M. Roland Blum a, ensuite, évoqué les modalités de renforcement du rôle des parlements nationaux dans la construction européenne. Si le principe est largement partagé et régulièrement rappelé, quel sera son contenu exact dans le corps du traité simplifié ? Au niveau national, comment sera-t-il mis en application par le Gouvernement, en particulier dans son appréciation de la nature des projets d’actes européens transmis au Parlement ? Il a rappelé qu’aux termes de l’article 88-4 de la Constitution, seuls les projets d’actes européens de nature législative au sens communautaire du terme sont obligatoirement soumis au Parlement, ce qui exclut par exemple les communications de la Commission sur des sujets comme les négociations d’adhésion avec la Turquie ou les perspectives financières de l’Union pour 2007-2013. Afin de permettre cette transmission, un amendement a été présenté sous la précédente législature qui a, malheureusement, été rejeté. Quelle sera l’attitude du Gouvernement sur cette question à l’avenir ? Conviendra-t-il de la nécessité de mieux associer le Parlement au débat européen ou se contentera-t-il de lui faire jouer un rôle de chambre d’enregistrement ?

Après avoir adressé ses encouragements au ministre pour les responsabilités qui lui incombent désormais, M. Pierre Moscovici a fait part de son scepticisme sur le calendrier, extrêmement court, prévu pour la CIG ; son expérience antérieure des négociations européennes, lors de l’élaboration du Traité de Nice notamment, le conduisant, en effet, à craindre que ces travaux ne puissent se limiter à des aspects purement techniques. Un certain nombre d’incertitudes ou d’insuffisances demeurent qui incitent à penser que le calendrier fixé pêche par excès d’optimisme. Dans ce contexte, quelles sont précisément les priorités de la France dans les négociations qui vont s’engager ? Evoquant ensuite la participation du Président de la République à la réunion de l’Eurogroupe, il s’est étonné de la présentation élogieuse de cette initiative alors même que de réelles incertitudes financières et budgétaires demeurent à l’horizon 2010 ou 2012. Il a, en outre, souhaité connaître les aspects concrets des discussions qui ont eu lieu sur la gouvernance économique de l’Eurogroupe ainsi que l’accueil qui a été réservé aux initiatives françaises.

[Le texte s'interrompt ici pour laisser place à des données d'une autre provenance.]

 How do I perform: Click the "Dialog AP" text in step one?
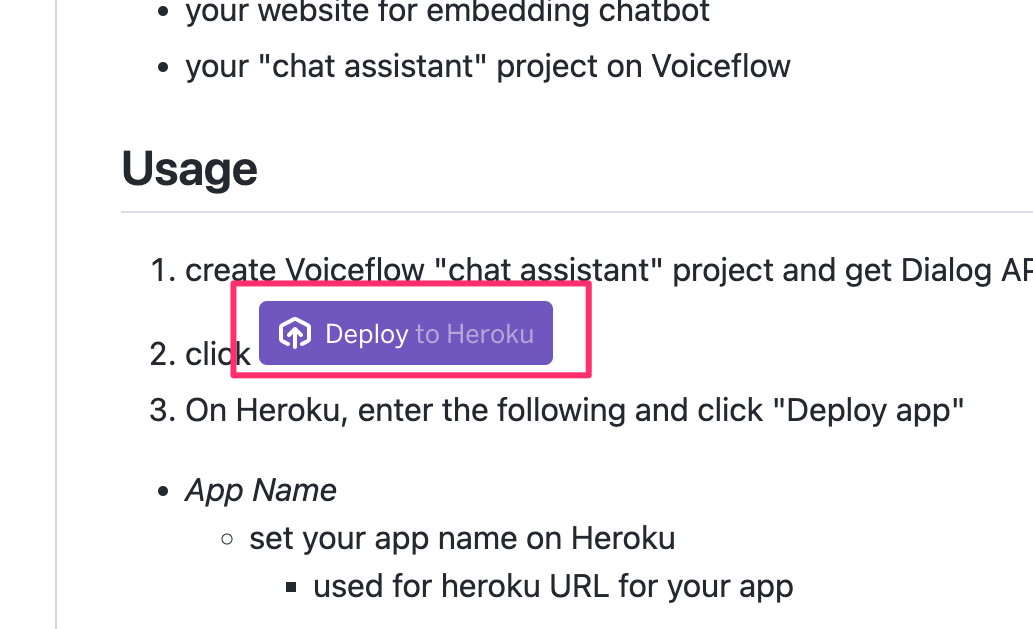[966, 270]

M. Michel Herbillon s’est réjouit de l’accord qui a été trouvé sur le traité simplifié. Cette initiative permet, en effet, à l’Europe de sortir de l’impasse dans laquelle elle se trouvait depuis le rejet de la Constitution européenne lors des référendums français et néerlandais. Les objectifs affichés recueillent l’assentiment de tous que ce soit en matière de politique industrielle, de protection des citoyens ou de développement durable. Toutefois, relevant dans les propos du ministre, le terme de « pédagogie », il l’a interrogé sur les initiatives concrètes envisagées par le Gouvernement pour faire sortir l’Europe du cercle des experts et des initiés et diffuser le projet dont elle est porteuse non seulement au Parlement, mais également auprès des collectivités locales, des associations et des citoyens. Autrement dit, qu’est-il concrètement envisagé pour faire descendre l’Europe dans la rue ?

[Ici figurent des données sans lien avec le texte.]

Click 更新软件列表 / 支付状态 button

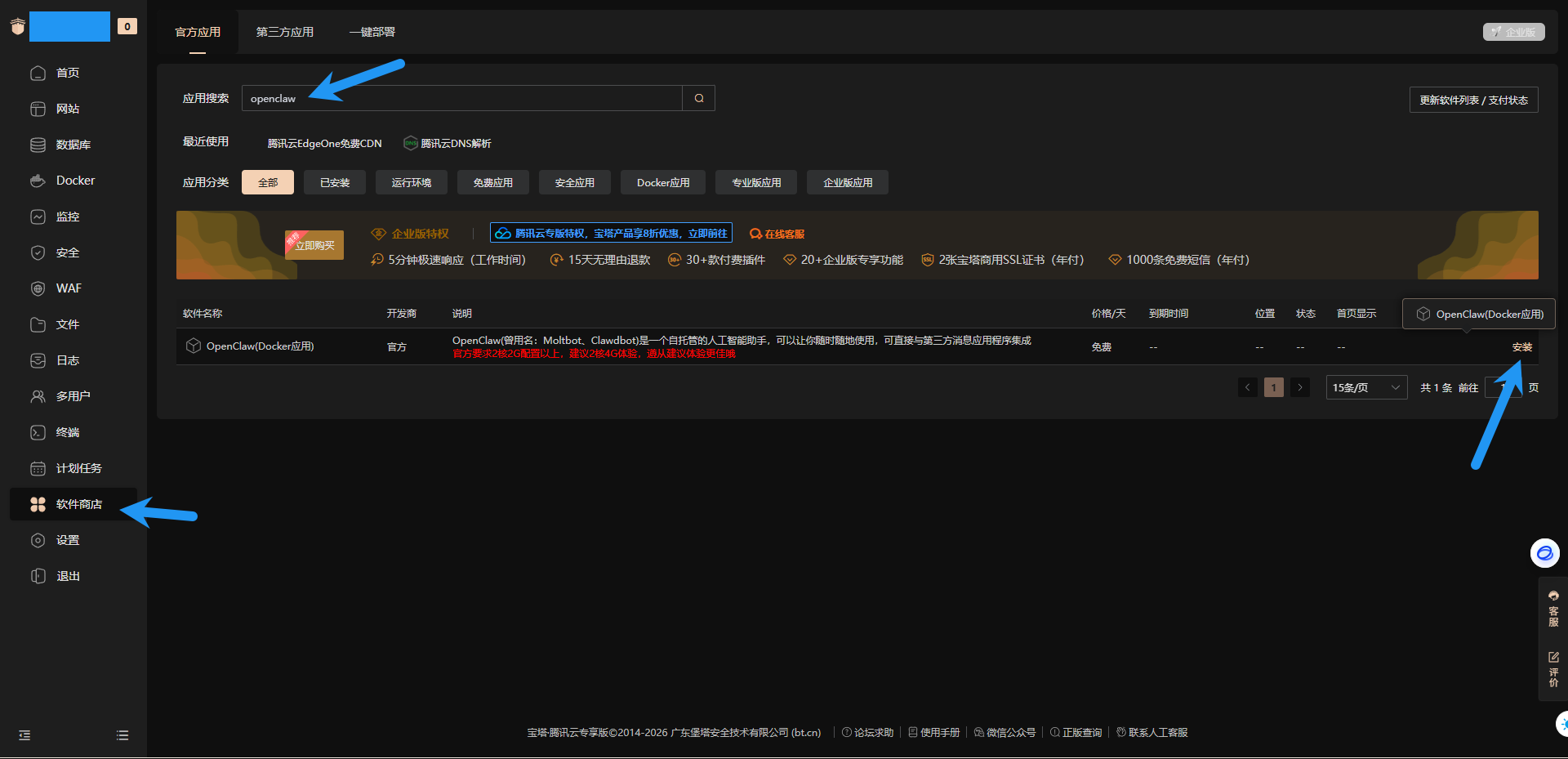click(1473, 100)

M. Jean-Pierre Jouyet, Secrétaire d’Etat chargé des affaires européennes a apporté les éléments suivants de réponse :

− les parlements nationaux seront appelés à jouer un plus grand rôle dans la construction européenne, non seulement auprès de leur Gouvernement, mais également des Institutions européennes, selon une procédure spécifique qui sera mise en œuvre dès lors que plus de la moitié des parlements nationaux aura exprimé un avis motivé sur une proposition de la Commission européenne. En ce qui concerne plus particulièrement le parlement français, des améliorations ont été apportées en matière de transmission des documents. Le ministre a indiqué que, sans s’immiscer dans les travaux du Parlement, il comprenait que des discussions étaient en cours sur la manière de renforcer la prise en compte des enjeux européens à l’Assemblée et au Sénat ;

− on ne peut naturellement exclure la possibilité de réouverture de certains dossiers au cours de la prochaine CIG, mais ce n’est de l’intérêt d’aucun Etat membre sur le plan politique. Tous nos partenaires européens ont manifesté une volonté d’aller vite dans l’élaboration et l’adoption du futur traité simplifié, ce qui amène à considérer à ce stade, que le calendrier fixé pour les travaux de la CIG est un calendrier réaliste ;

− les résultats de la récente réunion de l’Eurogroupe appellent trois observations. Tout d’abord, l’initiative du Président de la République a eu pour premier résultat la désignation unanime et rapide d’un candidat européen, M. Dominique Strauss-Kahn, au poste de directeur général du Fonds monétaire international (FMI). Ensuite, un calendrier a été fixé qui permet à la France de présenter, en septembre, de nouvelles hypothèses économiques à l’horizon 2010 et 2012 avec différents scénarios de croissance et de respect des critères définis dans le cadre du Pacte de stabilité. Enfin, la discussion s’est concentrée sur la présentation du programme économique de la France ; les contours de la gouvernance économique de l’Eurogroupe seront probablement évoqués lors des prochains Conseils européens afin de garantir une meilleure visibilité des orientations prises. En tout état de cause, l’objectif sera de parvenir à un rééquilibrage du dialogue entre les ministres européens des finances, chargés de définir les grands orientations de la politique économique, et la Banque centrale européenne, dans le respect de ses prérogatives établies dans le Traité ;

− le souci exprimé de mieux expliquer le projet européen constitue une préoccupation partagée que le ministre a eu l’occasion d’évoquer récemment avec différentes associations à vocation européenne. Toutefois, l’idée européenne souffre sans doute moins d’un défaut d’information des citoyens que d’une surabondance, sans stratégie claire de communication. Il s’agit aussi de toucher le plus grand nombre. Des progrès dans ce domaine sont indispensables et devront très certainement associer étroitement l’ensemble des élus.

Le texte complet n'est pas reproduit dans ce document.